Ce qui va suivre répondra pour nous à ces questions.

Par une chaude après-midi, deux hommes armés jusqu’aux dents suivaient à cheval la route solitaire qui conduit des dernières limites de l’État de Sonora au préside de Tubac. Leur costume, l’équipement grossier de leurs montures et la beauté de celles-ci formaient dans leur ensemble un contraste frappant et semblaient indiquer deux messagers subalternes envoyés par quelque riche propriétaire, soit pour porter, soit pour chercher des nouvelles.

Le premier était vêtu de cuir des pieds à la tête, comme les vaqueros des grandes haciendas ; le second, noir et barbu comme un Maure, quoique moins simplement habillé que son compagnon, ne paraissait pas d’une condition de beaucoup supérieure.

Pendant une route de quelques jours (les maisons du préside blanchissaient dans l’éloignement), déjà les deux cavaliers avaient probablement épuisé tous les sujets de conversation, car ils trottaient en silence à côté l’un de l’autre.
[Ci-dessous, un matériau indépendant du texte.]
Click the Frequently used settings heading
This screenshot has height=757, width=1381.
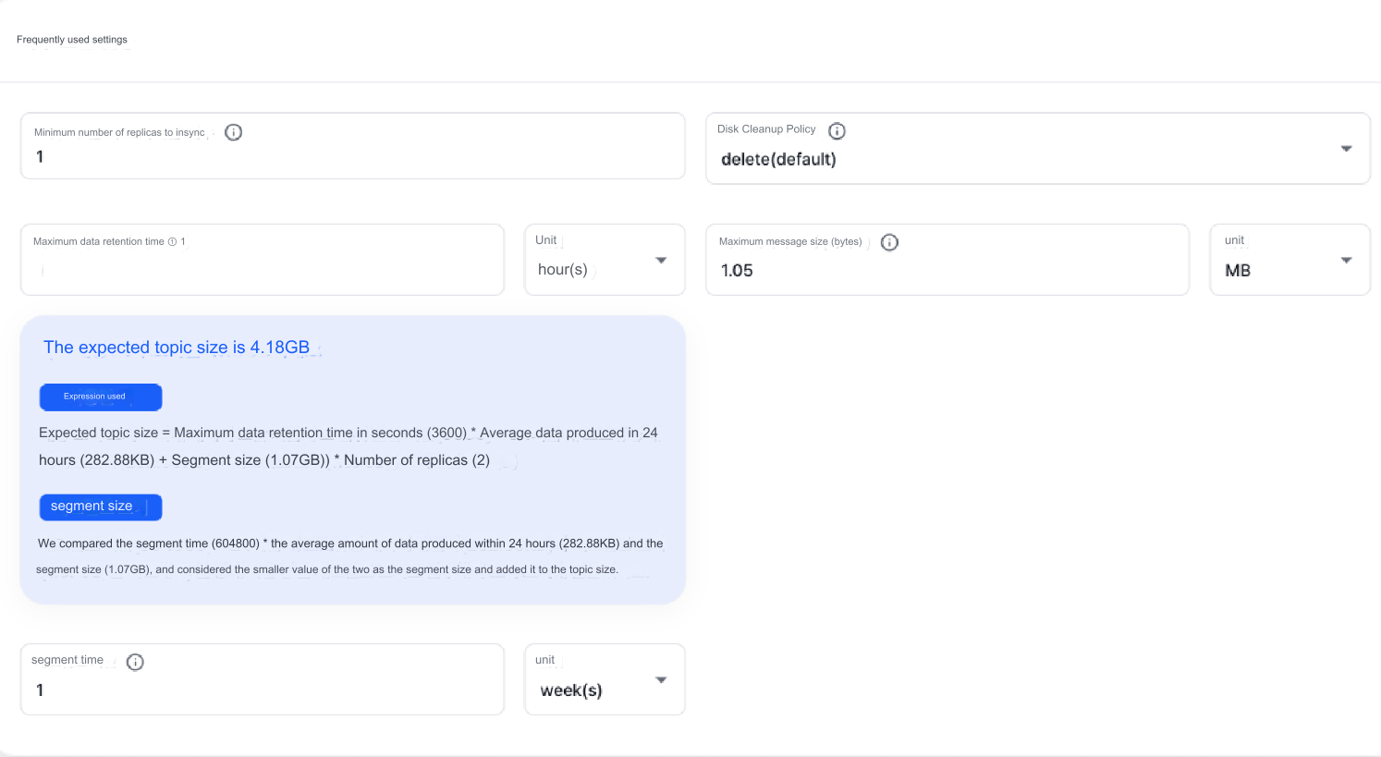point(72,40)
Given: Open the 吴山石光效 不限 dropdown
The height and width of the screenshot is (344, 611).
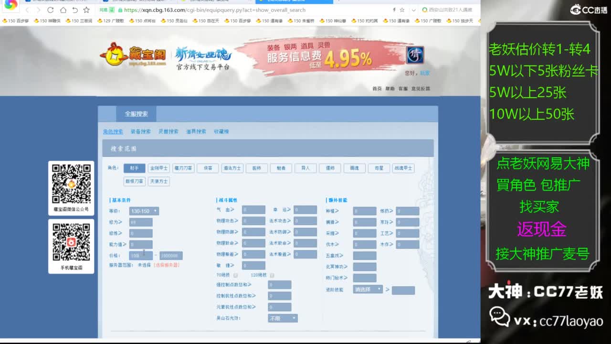Looking at the screenshot, I should 283,317.
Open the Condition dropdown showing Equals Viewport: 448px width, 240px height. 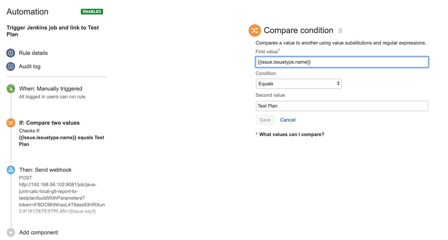299,84
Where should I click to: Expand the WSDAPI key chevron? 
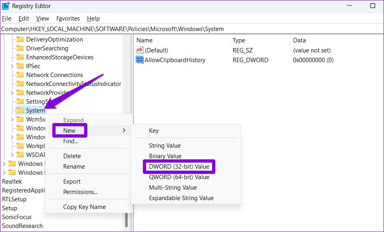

Le peu de végétation dont les plaines qu’ils traversaient s’étaient parées après les pluies de l’hiver jaunissait de nouveau sous le soleil, et l’herbe flétrie n’abritait que des cigales dont le chant aigre se faisait incessamment entendre sous le souffle embrassé du vent du Midi. Le feuillage des arbres du Pérou s’inclinait languissamment sur un sable brûlant, comme les saules aux bords des rivières.

Les deux cavaliers arrivaient à l’entrée du préside, quand la cloche de l’église sonnait l’Angélus du soir.